Charcot-Marie-Tooth (CMT), which causes pain, chronic fatigue and limb deformities - leading to balance problems and falls - is thought to affect more than 20,000 people in the UK.
But warnings have been made that people are missing out on the help they need for their condition because many doctors have never heard of it.
Sue Kelly, 52, from Leeds, was diagnosed with CMT in 2010, despite showing classic symptoms of the condition since early childhood, including as high arches, hammer toes and tripping and falling.
Mrs Kelly, of Horsforth, said: “It wasn’t until my father died and CMT was listed as the secondary cause of death on his death certificate that I Googled the name and came across pictures of feet that looked just like mine.
“The information I was reading told me that I needed to see a neurologist, so I visited my GP, who had also never heard of CMT and had to Google it while I was sat in front of her.
“Getting a diagnosis after all these years was a bit of a relief.
“My CMT is gradually getting worse and is starting to affect my hands, but it is still relatively mild compared to some cases.
“My balance is poor and I struggle with steps and stairs.
“My fingers are starting to curl, I have painful spasms in my hands and feet, and my circulation is poor.”

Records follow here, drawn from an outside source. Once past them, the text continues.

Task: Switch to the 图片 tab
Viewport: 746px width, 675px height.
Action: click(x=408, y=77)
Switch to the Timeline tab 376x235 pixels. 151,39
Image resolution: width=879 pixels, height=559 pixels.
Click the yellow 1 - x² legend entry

Valerie Bradley, from Stourport on Severn, Worcestershire, was only diagnosed when she was 78 after suffering pain in her feet, ankles, knees and hips for decades.

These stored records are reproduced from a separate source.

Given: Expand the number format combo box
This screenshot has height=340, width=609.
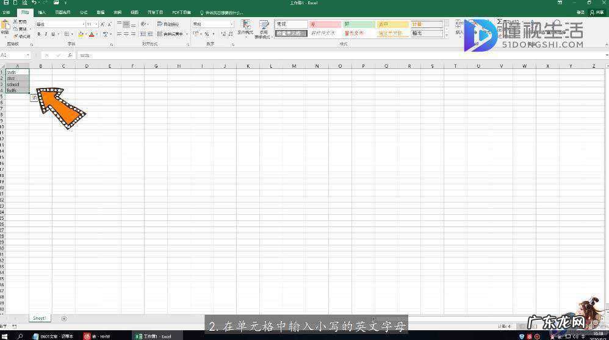Looking at the screenshot, I should tap(231, 24).
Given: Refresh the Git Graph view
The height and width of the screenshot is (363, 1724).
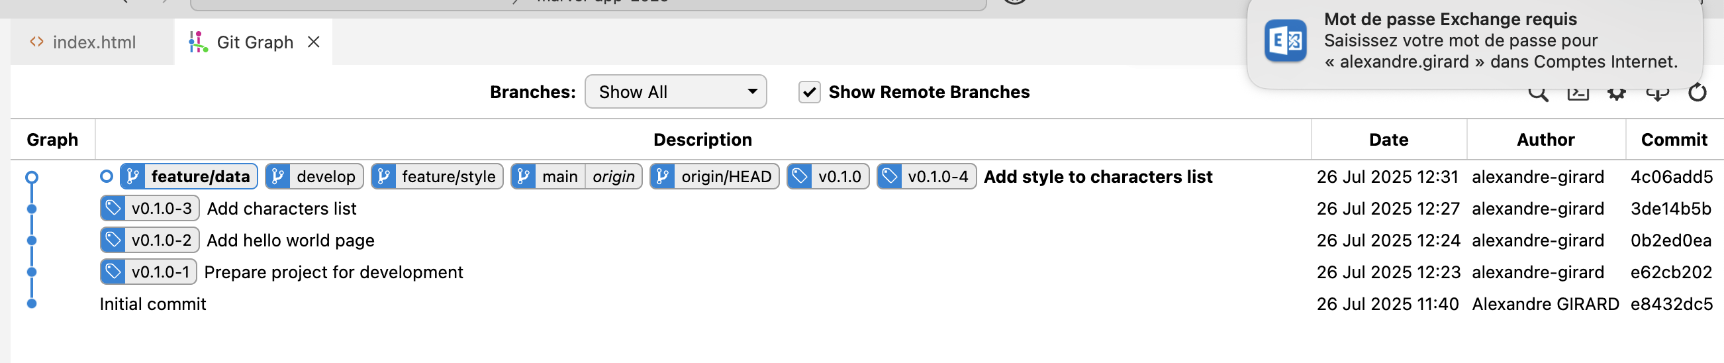Looking at the screenshot, I should click(1697, 92).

She said: “It wasn’t until the end of 2016, when I went to see my GP again as I had constant fatigue, pain and numbness in my legs, and I was finding it increasingly difficult to grip with my hands, that I was referred to a neurologist and neurosurgeon.
“After reading my notes, testing my reflexes and giving me a full body and brain scan, it was the neurologist who eventually diagnosed me with CMT at 78 years old. When I told my GP I had CMT, he hadn’t even heard of it.”
CMT UK is raising awareness of the condition during Charcot-Marie-Tooth Awareness Month, which starts today.
The charity’s chief operating officer, Karen Butcher, said: “There are still too many medical professionals including GPs, physiotherapists, orthotists, surgeons - and even neurologists - who still don’t know what CMT is.
“It is also important for us to reach those people who think they might have the condition, but haven’t been diagnosed yet.
“Sometimes the symptoms aren’t obvious, but due to the fact that CMT affects the hands and feet, it could be they have trouble balancing, find they regularly trip or fall over and are constantly tired.”